Work task:
Please give back the listing below in full. Change nothing.

Dataset records:
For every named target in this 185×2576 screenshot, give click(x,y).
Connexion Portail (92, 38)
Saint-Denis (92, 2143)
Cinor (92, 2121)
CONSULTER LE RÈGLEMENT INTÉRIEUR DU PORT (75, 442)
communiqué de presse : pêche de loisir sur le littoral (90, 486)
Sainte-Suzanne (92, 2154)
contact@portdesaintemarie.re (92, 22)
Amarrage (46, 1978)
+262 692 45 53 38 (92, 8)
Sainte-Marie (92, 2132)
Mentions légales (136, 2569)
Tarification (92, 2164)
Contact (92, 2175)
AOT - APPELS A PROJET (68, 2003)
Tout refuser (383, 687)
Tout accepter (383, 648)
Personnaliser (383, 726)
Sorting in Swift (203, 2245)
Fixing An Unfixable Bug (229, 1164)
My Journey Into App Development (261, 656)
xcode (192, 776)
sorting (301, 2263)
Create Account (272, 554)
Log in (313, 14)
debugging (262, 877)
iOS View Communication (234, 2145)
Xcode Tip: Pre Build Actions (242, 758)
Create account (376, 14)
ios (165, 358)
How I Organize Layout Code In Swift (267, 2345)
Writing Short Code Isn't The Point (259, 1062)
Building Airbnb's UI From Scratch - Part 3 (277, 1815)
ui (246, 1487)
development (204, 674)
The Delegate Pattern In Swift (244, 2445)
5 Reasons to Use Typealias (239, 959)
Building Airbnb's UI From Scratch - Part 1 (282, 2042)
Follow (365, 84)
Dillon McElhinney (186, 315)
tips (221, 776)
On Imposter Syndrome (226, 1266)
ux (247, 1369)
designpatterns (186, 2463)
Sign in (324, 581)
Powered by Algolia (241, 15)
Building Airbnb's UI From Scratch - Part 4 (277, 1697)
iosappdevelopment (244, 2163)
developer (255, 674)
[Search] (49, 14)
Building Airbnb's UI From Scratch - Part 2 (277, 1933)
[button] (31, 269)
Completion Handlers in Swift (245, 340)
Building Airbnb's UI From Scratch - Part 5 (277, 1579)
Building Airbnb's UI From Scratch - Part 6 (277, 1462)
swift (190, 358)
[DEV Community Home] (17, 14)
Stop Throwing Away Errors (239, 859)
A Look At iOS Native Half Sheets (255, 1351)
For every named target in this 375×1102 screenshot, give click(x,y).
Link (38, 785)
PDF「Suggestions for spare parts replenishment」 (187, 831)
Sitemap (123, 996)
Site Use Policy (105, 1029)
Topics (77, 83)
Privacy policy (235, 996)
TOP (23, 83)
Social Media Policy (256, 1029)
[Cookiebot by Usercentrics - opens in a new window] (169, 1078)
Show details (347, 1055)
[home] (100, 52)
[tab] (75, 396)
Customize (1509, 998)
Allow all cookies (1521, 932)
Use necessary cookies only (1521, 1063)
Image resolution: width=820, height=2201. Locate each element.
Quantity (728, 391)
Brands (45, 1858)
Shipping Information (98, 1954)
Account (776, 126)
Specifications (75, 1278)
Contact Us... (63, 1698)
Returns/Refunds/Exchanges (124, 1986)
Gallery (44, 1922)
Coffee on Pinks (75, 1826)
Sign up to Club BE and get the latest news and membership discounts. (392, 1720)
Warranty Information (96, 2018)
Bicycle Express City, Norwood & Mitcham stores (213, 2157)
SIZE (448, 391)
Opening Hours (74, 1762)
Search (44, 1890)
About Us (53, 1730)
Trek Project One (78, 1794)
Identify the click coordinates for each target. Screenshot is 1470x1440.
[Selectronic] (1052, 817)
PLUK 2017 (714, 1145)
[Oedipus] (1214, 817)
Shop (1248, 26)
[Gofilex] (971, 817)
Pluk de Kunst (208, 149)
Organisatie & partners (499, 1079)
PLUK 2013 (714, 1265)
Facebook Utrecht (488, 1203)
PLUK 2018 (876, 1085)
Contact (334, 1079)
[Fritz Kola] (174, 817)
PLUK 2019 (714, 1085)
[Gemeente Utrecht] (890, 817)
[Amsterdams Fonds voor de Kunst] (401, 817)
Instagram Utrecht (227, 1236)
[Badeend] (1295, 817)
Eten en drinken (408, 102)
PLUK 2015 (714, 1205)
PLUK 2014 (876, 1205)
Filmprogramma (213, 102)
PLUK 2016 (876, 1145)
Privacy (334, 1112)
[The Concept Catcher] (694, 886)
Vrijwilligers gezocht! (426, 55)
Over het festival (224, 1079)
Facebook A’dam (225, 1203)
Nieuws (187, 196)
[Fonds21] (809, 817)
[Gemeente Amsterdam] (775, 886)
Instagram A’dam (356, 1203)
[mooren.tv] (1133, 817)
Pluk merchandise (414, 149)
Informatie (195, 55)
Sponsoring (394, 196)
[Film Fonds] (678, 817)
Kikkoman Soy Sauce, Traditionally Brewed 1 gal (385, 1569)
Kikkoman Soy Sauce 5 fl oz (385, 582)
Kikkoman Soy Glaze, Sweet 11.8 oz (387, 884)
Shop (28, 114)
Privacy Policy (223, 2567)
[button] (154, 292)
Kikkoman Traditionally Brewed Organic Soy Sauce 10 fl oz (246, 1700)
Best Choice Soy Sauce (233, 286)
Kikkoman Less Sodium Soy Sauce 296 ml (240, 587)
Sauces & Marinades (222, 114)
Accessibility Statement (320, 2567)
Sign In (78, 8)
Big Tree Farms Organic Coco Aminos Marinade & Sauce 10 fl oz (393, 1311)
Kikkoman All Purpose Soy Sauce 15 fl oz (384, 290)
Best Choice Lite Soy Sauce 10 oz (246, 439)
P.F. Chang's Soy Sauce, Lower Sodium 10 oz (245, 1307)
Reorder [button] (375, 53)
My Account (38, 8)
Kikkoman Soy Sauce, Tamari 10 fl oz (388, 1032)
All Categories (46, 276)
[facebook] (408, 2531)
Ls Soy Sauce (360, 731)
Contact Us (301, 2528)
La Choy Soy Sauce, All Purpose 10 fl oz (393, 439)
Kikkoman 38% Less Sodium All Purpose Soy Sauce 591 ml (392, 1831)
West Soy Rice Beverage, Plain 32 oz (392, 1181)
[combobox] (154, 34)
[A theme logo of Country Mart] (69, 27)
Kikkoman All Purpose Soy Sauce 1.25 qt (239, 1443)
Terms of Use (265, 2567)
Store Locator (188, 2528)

Result of the task:
For every named target in this 185×2576 screenshot, give click(x,y).
Connexion Portail (92, 38)
Saint-Denis (92, 2143)
Cinor (92, 2121)
CONSULTER LE RÈGLEMENT INTÉRIEUR DU PORT (75, 442)
communiqué de presse : pêche de loisir sur le littoral (90, 486)
Sainte-Suzanne (92, 2154)
contact@portdesaintemarie.re (92, 22)
Amarrage (46, 1978)
+262 692 45 53 38 (92, 8)
Sainte-Marie (92, 2132)
Mentions légales (136, 2569)
Tarification (92, 2164)
Contact (92, 2175)
AOT - APPELS A PROJET (68, 2003)
Tout refuser (383, 687)
Tout accepter (383, 648)
Personnaliser (383, 726)
Sorting in Swift (203, 2245)
Fixing An Unfixable Bug (229, 1164)
My Journey Into App Development (261, 656)
xcode (192, 776)
sorting (301, 2263)
Create Account (272, 554)
Log in (313, 14)
debugging (262, 877)
iOS View Communication (234, 2145)
Xcode Tip: Pre Build Actions (242, 758)
Create account (376, 14)
ios (165, 358)
How I Organize Layout Code In Swift (267, 2345)
Writing Short Code Isn't The Point (259, 1062)
Building Airbnb's UI From Scratch - Part 3 (277, 1815)
ui (246, 1487)
development (204, 674)
The Delegate Pattern In Swift (244, 2445)
5 Reasons to Use Typealias (239, 959)
Building Airbnb's UI From Scratch - Part 1 (282, 2042)
Follow (365, 84)
Dillon McElhinney (186, 315)
tips (221, 776)
On Imposter Syndrome (226, 1266)
ux (247, 1369)
designpatterns (186, 2463)
Sign in (324, 581)
Powered by Algolia (241, 15)
Building Airbnb's UI From Scratch - Part 4 (277, 1697)
iosappdevelopment (244, 2163)
developer (255, 674)
[Search] (49, 14)
Building Airbnb's UI From Scratch - Part 2 (277, 1933)
[button] (31, 269)
Completion Handlers in Swift (245, 340)
Building Airbnb's UI From Scratch - Part 5 (277, 1579)
Building Airbnb's UI From Scratch - Part 6 (277, 1462)
swift (190, 358)
[DEV Community Home] (17, 14)
Stop Throwing Away Errors (239, 859)
A Look At iOS Native Half Sheets (255, 1351)
For every named target in this 375×1102 screenshot, give click(x,y).
Link (38, 785)
PDF「Suggestions for spare parts replenishment」 (187, 831)
Sitemap (123, 996)
Site Use Policy (105, 1029)
Topics (77, 83)
Privacy policy (235, 996)
TOP (23, 83)
Social Media Policy (256, 1029)
[Cookiebot by Usercentrics - opens in a new window] (169, 1078)
Show details (347, 1055)
[home] (100, 52)
[tab] (75, 396)
Customize (1509, 998)
Allow all cookies (1521, 932)
Use necessary cookies only (1521, 1063)
Image resolution: width=820, height=2201. Locate each element.
Quantity (728, 391)
Brands (45, 1858)
Shipping Information (98, 1954)
Account (776, 126)
Specifications (75, 1278)
Contact Us... (63, 1698)
Returns/Refunds/Exchanges (124, 1986)
Gallery (44, 1922)
Coffee on Pinks (75, 1826)
Sign up to Club BE and get the latest news and membership discounts. (392, 1720)
Warranty Information (96, 2018)
Bicycle Express City, Norwood & Mitcham stores (213, 2157)
SIZE (448, 391)
Opening Hours (74, 1762)
Search (44, 1890)
About Us (53, 1730)
Trek Project One (78, 1794)
Identify the click coordinates for each target. Screenshot is 1470x1440.
[Selectronic] (1052, 817)
PLUK 2017 (714, 1145)
[Oedipus] (1214, 817)
Shop (1248, 26)
[Gofilex] (971, 817)
Pluk de Kunst (208, 149)
Organisatie & partners (499, 1079)
PLUK 2013 (714, 1265)
Facebook Utrecht (488, 1203)
PLUK 2018 (876, 1085)
Contact (334, 1079)
[Fritz Kola] (174, 817)
PLUK 2019 (714, 1085)
[Gemeente Utrecht] (890, 817)
[Amsterdams Fonds voor de Kunst] (401, 817)
Instagram Utrecht (227, 1236)
[Badeend] (1295, 817)
Eten en drinken (408, 102)
PLUK 2015 (714, 1205)
PLUK 2014 (876, 1205)
Filmprogramma (213, 102)
PLUK 2016 (876, 1145)
Privacy (334, 1112)
[The Concept Catcher] (694, 886)
Vrijwilligers gezocht! (426, 55)
Over het festival (224, 1079)
Facebook A’dam (225, 1203)
Nieuws (187, 196)
[Fonds21] (809, 817)
[Gemeente Amsterdam] (775, 886)
Instagram A’dam (356, 1203)
[mooren.tv] (1133, 817)
Pluk merchandise (414, 149)
Informatie (195, 55)
Sponsoring (394, 196)
[Film Fonds] (678, 817)
Kikkoman Soy Sauce, Traditionally Brewed 1 gal (385, 1569)
Kikkoman Soy Sauce 5 fl oz (385, 582)
Kikkoman Soy Glaze, Sweet 11.8 oz (387, 884)
Shop (28, 114)
Privacy Policy (223, 2567)
[button] (154, 292)
Kikkoman Traditionally Brewed Organic Soy Sauce 10 fl oz (246, 1700)
Best Choice Soy Sauce (233, 286)
Kikkoman Less Sodium Soy Sauce 296 ml (240, 587)
Sauces & Marinades (222, 114)
Accessibility Statement (320, 2567)
Sign In (78, 8)
Big Tree Farms Organic Coco Aminos Marinade & Sauce 10 fl oz (393, 1311)
Kikkoman All Purpose Soy Sauce 15 fl oz (384, 290)
Best Choice Lite Soy Sauce 10 oz (246, 439)
P.F. Chang's Soy Sauce, Lower Sodium 10 oz (245, 1307)
Reorder [button] (375, 53)
My Account (38, 8)
Kikkoman Soy Sauce, Tamari 10 fl oz (388, 1032)
All Categories (46, 276)
[facebook] (408, 2531)
Ls Soy Sauce (360, 731)
Contact Us (301, 2528)
La Choy Soy Sauce, All Purpose 10 fl oz (393, 439)
Kikkoman 38% Less Sodium All Purpose Soy Sauce 591 ml (392, 1831)
West Soy Rice Beverage, Plain 32 oz (392, 1181)
[combobox] (154, 34)
[A theme logo of Country Mart] (69, 27)
Kikkoman All Purpose Soy Sauce 1.25 qt (239, 1443)
Terms of Use (265, 2567)
Store Locator (188, 2528)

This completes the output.